» What this task involves: The listing below holds a line with "950x630 pixels. How" and a later line with "Click the Area". Write out those two lines and every line between them, exactly, and nothing else.
=== Section Start ===
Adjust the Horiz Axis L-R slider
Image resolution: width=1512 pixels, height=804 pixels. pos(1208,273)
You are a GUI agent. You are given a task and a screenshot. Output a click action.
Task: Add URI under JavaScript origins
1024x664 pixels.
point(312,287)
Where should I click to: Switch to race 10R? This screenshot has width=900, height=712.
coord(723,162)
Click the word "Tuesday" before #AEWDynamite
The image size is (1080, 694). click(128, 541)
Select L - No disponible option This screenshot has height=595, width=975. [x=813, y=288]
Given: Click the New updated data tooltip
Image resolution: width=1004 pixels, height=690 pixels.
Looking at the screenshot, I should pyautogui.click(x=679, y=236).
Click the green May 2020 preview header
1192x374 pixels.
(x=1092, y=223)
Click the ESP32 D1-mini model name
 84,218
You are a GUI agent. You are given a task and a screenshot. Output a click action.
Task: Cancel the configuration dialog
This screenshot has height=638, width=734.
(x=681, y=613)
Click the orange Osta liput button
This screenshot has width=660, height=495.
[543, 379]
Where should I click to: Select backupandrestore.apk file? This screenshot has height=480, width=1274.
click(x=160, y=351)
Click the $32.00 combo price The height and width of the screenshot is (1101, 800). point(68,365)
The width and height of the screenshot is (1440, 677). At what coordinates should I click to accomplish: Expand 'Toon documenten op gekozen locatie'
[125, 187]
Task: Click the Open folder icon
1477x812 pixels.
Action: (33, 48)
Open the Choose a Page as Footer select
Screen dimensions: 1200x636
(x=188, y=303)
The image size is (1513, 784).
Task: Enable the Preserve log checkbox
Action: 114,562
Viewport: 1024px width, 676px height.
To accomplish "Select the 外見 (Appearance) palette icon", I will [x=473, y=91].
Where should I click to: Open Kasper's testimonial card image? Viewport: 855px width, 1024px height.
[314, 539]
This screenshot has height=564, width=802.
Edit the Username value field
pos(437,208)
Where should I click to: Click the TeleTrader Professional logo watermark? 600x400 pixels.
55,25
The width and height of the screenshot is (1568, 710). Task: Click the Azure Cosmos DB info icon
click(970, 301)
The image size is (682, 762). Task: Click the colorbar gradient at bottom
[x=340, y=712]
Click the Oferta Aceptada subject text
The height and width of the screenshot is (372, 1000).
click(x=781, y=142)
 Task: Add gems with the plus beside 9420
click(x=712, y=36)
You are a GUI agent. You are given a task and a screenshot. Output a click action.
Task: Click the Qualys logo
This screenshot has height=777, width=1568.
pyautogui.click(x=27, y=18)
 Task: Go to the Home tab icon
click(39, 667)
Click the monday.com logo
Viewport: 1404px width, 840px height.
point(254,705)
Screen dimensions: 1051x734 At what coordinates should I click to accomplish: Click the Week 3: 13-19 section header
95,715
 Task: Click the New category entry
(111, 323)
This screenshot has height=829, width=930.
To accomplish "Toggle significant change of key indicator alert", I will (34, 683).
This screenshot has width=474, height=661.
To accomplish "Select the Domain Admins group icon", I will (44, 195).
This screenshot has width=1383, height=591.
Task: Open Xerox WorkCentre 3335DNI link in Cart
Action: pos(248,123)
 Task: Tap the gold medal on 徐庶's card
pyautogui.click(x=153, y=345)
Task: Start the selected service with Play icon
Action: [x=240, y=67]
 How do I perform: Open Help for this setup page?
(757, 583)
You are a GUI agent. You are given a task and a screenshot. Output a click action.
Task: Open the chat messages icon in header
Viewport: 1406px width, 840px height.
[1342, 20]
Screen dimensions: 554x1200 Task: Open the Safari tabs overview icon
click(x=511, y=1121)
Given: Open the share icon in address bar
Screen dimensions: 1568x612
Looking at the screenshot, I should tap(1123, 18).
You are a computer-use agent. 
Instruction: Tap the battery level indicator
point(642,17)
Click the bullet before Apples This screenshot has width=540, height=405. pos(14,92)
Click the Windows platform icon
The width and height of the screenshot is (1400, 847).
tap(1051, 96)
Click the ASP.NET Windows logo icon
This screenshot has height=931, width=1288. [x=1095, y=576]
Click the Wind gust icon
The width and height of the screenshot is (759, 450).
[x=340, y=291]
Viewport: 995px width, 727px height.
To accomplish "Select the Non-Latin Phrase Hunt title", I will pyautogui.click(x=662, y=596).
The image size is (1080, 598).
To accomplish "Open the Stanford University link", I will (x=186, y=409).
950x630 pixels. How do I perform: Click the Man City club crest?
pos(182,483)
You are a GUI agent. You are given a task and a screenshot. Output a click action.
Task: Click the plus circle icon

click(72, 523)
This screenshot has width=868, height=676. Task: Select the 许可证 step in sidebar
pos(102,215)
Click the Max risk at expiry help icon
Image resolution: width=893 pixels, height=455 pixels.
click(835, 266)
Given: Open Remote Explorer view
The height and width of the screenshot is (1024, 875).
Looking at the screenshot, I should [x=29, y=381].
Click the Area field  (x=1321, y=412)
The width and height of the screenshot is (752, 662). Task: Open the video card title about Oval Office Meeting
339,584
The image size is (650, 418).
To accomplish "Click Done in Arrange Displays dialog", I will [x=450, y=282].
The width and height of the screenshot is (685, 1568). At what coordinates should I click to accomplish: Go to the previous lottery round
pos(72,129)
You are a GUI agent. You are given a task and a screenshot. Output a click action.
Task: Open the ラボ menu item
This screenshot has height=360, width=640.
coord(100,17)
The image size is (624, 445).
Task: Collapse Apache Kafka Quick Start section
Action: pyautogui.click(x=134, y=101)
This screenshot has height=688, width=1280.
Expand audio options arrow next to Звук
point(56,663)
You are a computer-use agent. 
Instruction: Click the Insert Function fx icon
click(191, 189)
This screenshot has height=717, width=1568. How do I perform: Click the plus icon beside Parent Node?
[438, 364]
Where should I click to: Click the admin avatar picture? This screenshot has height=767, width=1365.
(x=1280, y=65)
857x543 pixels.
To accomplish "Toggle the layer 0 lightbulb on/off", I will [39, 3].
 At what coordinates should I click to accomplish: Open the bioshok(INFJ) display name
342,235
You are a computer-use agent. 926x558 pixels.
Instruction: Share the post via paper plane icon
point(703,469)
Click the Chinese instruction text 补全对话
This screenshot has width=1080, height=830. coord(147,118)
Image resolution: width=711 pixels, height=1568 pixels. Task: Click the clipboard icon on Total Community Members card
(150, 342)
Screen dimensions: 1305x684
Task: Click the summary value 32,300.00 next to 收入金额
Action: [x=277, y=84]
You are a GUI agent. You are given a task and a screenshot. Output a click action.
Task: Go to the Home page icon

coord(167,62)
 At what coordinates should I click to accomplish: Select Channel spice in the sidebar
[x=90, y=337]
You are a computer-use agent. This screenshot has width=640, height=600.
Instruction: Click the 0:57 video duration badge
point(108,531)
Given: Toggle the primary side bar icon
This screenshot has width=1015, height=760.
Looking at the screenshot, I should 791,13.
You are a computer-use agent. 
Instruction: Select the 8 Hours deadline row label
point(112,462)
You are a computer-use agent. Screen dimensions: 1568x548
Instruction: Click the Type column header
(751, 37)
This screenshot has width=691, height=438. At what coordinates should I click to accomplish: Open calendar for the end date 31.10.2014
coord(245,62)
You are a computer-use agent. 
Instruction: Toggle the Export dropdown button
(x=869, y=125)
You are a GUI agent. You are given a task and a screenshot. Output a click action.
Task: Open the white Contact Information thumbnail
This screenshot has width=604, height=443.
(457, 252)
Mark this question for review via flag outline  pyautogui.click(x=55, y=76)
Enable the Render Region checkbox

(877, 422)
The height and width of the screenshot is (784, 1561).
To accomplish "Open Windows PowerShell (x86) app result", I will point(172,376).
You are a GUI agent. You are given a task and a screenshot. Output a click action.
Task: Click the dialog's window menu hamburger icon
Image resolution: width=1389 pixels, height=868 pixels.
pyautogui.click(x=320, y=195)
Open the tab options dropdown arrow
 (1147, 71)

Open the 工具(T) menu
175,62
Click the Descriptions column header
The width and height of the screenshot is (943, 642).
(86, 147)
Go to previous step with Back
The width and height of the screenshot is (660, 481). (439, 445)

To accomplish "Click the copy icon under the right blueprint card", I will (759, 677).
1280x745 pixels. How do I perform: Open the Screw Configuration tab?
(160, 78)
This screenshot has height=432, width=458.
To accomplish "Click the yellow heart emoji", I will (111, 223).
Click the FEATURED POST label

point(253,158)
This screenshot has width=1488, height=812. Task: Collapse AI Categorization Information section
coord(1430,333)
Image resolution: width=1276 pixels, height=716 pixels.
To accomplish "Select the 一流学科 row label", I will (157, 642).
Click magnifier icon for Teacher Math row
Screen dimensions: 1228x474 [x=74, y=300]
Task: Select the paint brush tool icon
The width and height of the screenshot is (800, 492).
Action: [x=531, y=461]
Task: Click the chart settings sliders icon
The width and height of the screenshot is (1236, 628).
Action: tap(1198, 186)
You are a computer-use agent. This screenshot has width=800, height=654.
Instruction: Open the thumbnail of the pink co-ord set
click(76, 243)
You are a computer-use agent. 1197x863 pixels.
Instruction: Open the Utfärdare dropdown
=== Section End ===
» Expected answer:
950x630 pixels. How do I perform: Click the Man City club crest?
pos(182,483)
You are a GUI agent. You are given a task and a screenshot. Output a click action.
Task: Click the plus circle icon

click(72, 523)
This screenshot has width=868, height=676. Task: Select the 许可证 step in sidebar
pos(102,215)
Click the Max risk at expiry help icon
Image resolution: width=893 pixels, height=455 pixels.
click(835, 266)
Given: Open Remote Explorer view
The height and width of the screenshot is (1024, 875).
Looking at the screenshot, I should [x=29, y=381].
Click the Area field  (x=1321, y=412)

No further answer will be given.